Give back all of the data exactly, with every picture omitted.

*** Given data Section Begins ***

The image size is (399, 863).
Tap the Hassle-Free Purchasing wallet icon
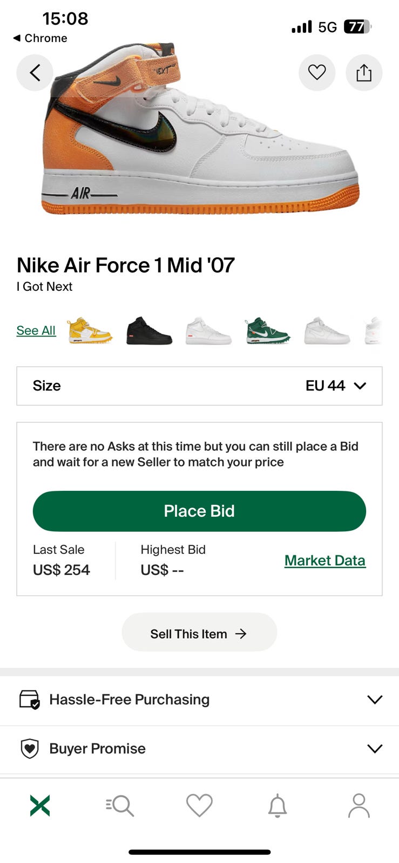[30, 699]
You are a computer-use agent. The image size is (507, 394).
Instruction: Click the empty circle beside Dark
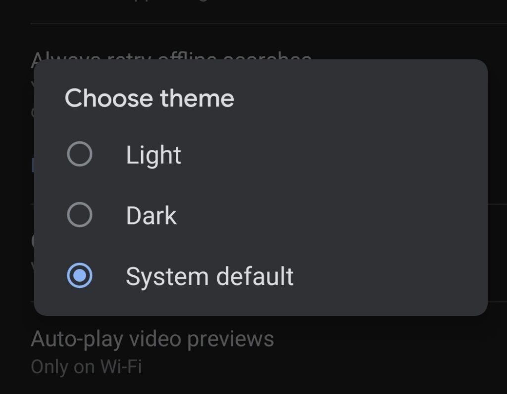click(79, 215)
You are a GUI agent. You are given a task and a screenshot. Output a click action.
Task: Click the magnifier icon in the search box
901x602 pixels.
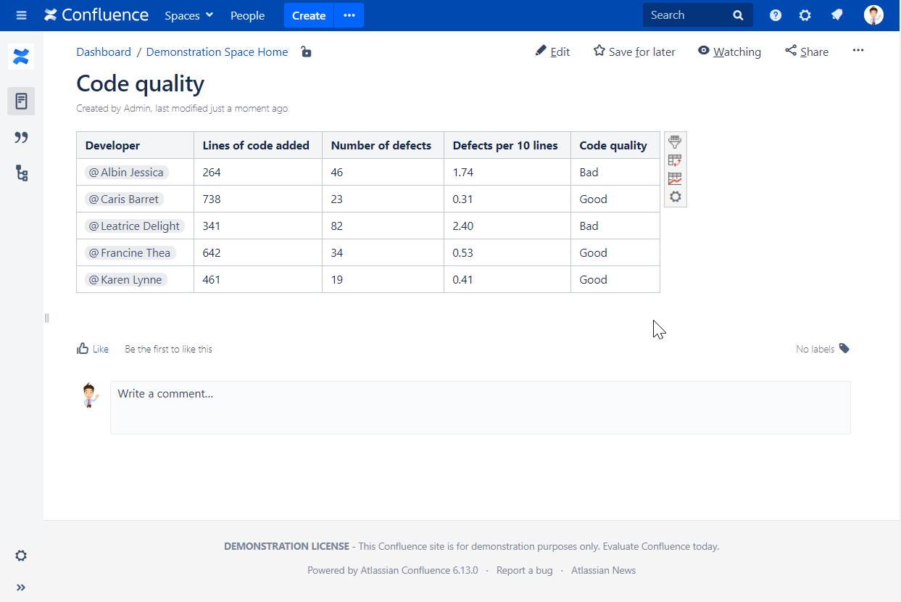point(738,15)
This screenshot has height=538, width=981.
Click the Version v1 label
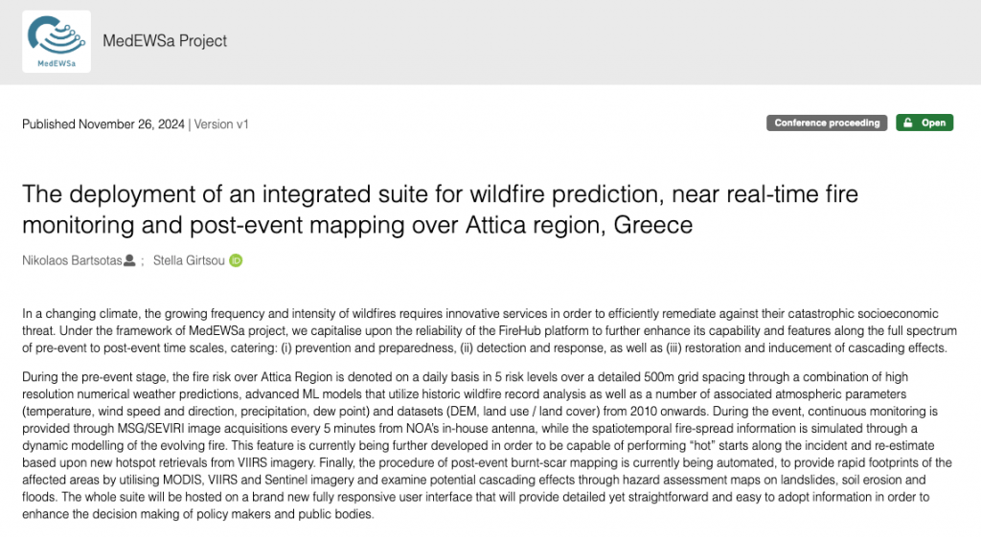point(221,124)
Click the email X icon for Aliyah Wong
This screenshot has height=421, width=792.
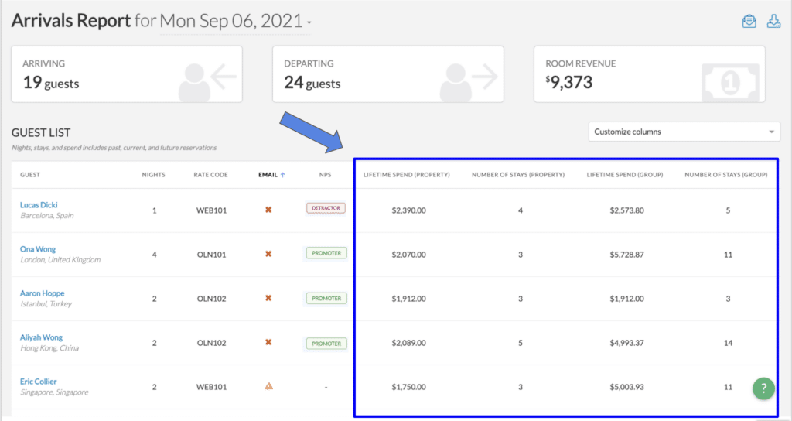(x=268, y=342)
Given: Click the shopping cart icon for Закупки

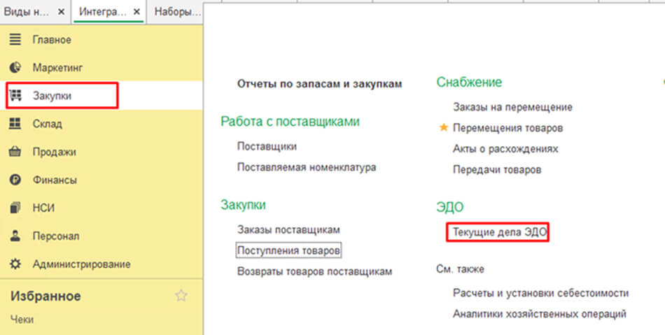Looking at the screenshot, I should (x=15, y=96).
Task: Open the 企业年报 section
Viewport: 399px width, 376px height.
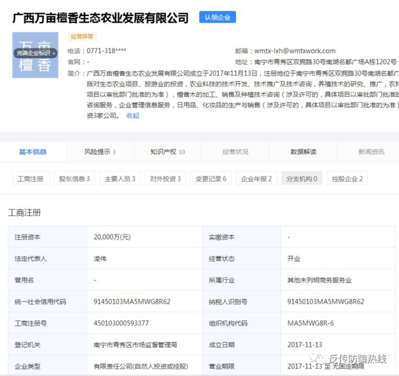Action: [256, 179]
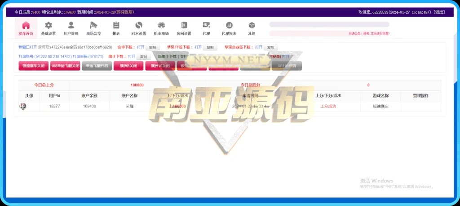
Task: Open the 其他 box icon
Action: coord(252,26)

*** Given data Section Ends ***

Result of the task -
The image size is (399, 863).
Tap the Hassle-Free Purchasing wallet icon
[30, 699]
You are a computer-use agent. The image size is (507, 394).
Instruction: Click the empty circle beside Dark
click(79, 215)
You are a GUI agent. You are given a task and a screenshot. Output a click action.
Task: Click the magnifier icon in the search box
901x602 pixels.
point(738,15)
This screenshot has height=538, width=981.
Click the Version v1 label
point(221,124)
Click the email X icon for Aliyah Wong
This screenshot has height=421, width=792.
(x=268, y=342)
Given: Click the shopping cart icon for Закупки

Looking at the screenshot, I should (x=15, y=96).
Task: Open the 企业年报 section
Viewport: 399px width, 376px height.
Action: [256, 179]
Task: Open the 其他 box icon
Action: coord(252,26)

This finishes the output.